The United States enters into military coproduction arrangements primarily to achieve national security objectives, but it receives some economic benefits as well. Military coproduction improves our allies' military readiness and promotes the standardization and the interoperability of military equipment. Japan's objectives in entering into military coproduction arrangements are: obtaining advanced technology; enhancing its high-technology employment base; developing future export industries; and increasing its military self-sufficiency. Even though coproduction of certain items costs Japan two to three times as much as purchasing the equipment from U.S. production lines, Japan considers the cost worth the investment in future industrial capability and increased military self-sufficiency. In recent years, Japan has progressed in some areas to the point where some officials feel that the United States can benefit from Japan's technological achievements. Japan's aircraft industry has grown and developed largely through U.S. military aircraft coproduction programs. Building on the experience and technology gained through these programs, the Japanese Government is assisting in the development of Japan's civil aircraft industry. As a result, Japan could become a major competitor in the world civil aircraft market. In pursuing the political and military objectives of coproduction, the United States has not devoted adequate attention to the impact that these arrangements could have on the U.S. economy.

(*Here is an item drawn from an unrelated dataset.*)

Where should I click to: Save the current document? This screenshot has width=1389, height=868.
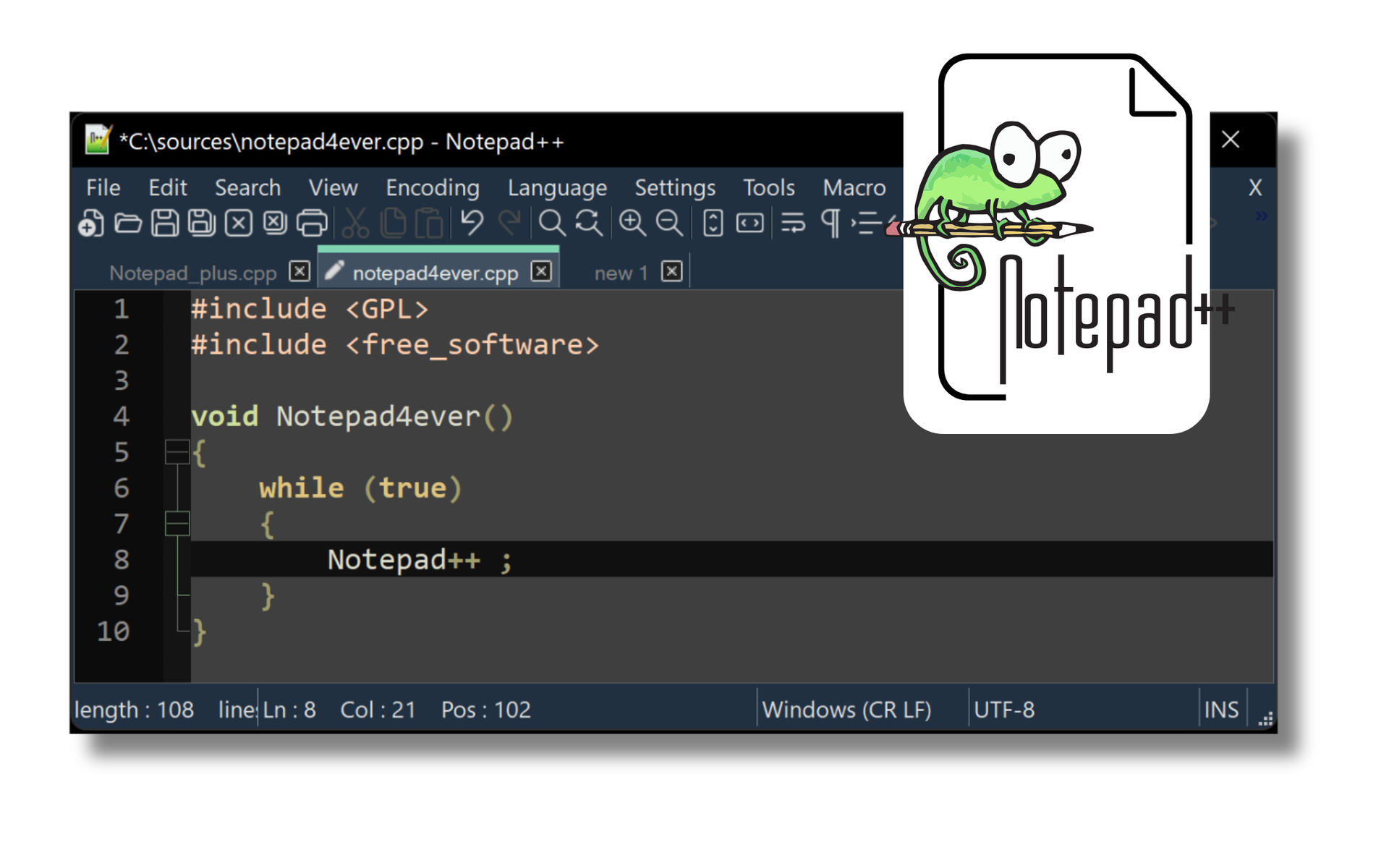(165, 223)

Recommendations for Executive Action

  1. Status: Closed - Not Implemented

    Comments: The recommendation remains valid. However, the agency does not intend to implement it. An expanded followup review is warranted.

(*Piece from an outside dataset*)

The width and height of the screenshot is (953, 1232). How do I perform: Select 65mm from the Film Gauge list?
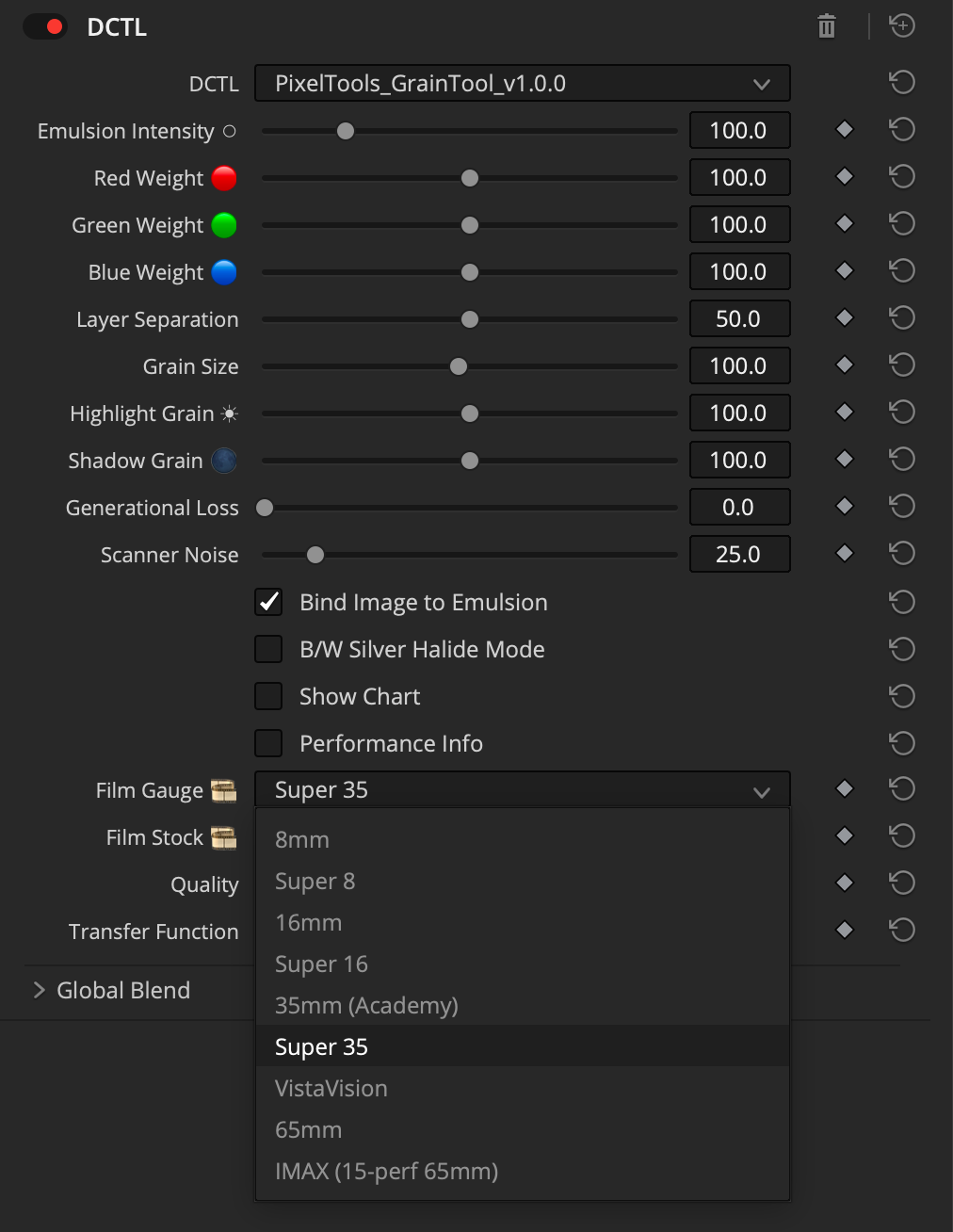[x=309, y=1129]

    Recommendation: The Secretary of State should take the lead and, in cooperation with the United States Trade Representative and the Secretaries of Defense, Commerce, Treasury, Labor, and other relevant agencies, form a clear and more comprehensive military coproduction policy. This policy should fully recognize the trade and economic implications of military coproduction, as well as the political and military goals to be achieved.

    Agency Affected: Department of State

  2. Status: Closed - Not Implemented

    Comments: The recommendation remains valid. However, the agency does not intend to implement it. An expanded followup review is warranted.

    Recommendation: The Secretary of State should take the lead and, in cooperation with the United States Trade Representative and the Secretaries of Defense, Commerce, Treasury, Labor, and other relevant agencies, establish procedures requiring coordination between the Office of the United States Trade Representative and the Departments of State, Defense, Commerce, Treasury, Labor, and other relevant agencies when considering coproduction requests involving high-technology items.

    Agency Affected: Department of State

  3. Status: Closed - Not Implemented

    Comments: The recommendation remains valid. However, the agency does not intend to implement it. An expanded followup review is warranted.

    Recommendation: The Secretary of State should take the lead and, in cooperation with the United States Trade Representative and the Secretaries of Defense, Commerce, Treasury, Labor, and other relevant agencies, develop, with input from industry, criteria for conducting economic assessments to include the impact of impending technology transfers on U.S. industry before approving and negotiating coproduction agreements.

    Agency Affected: Department of State

  4. Status: Closed - Not Implemented

    Comments: The recommendation remains valid. However, the agency does not intend to implement it. An expanded followup review is warranted.

    Recommendation: The Secretary of State should take the lead and, in cooperation with the United States Trade Representative and the Secretaries of Defense, Commerce, Treasury, Labor, and other relevant agencies, participate with the Department of Defense in determining the releasability of high technology originally denied in memorandums of understanding.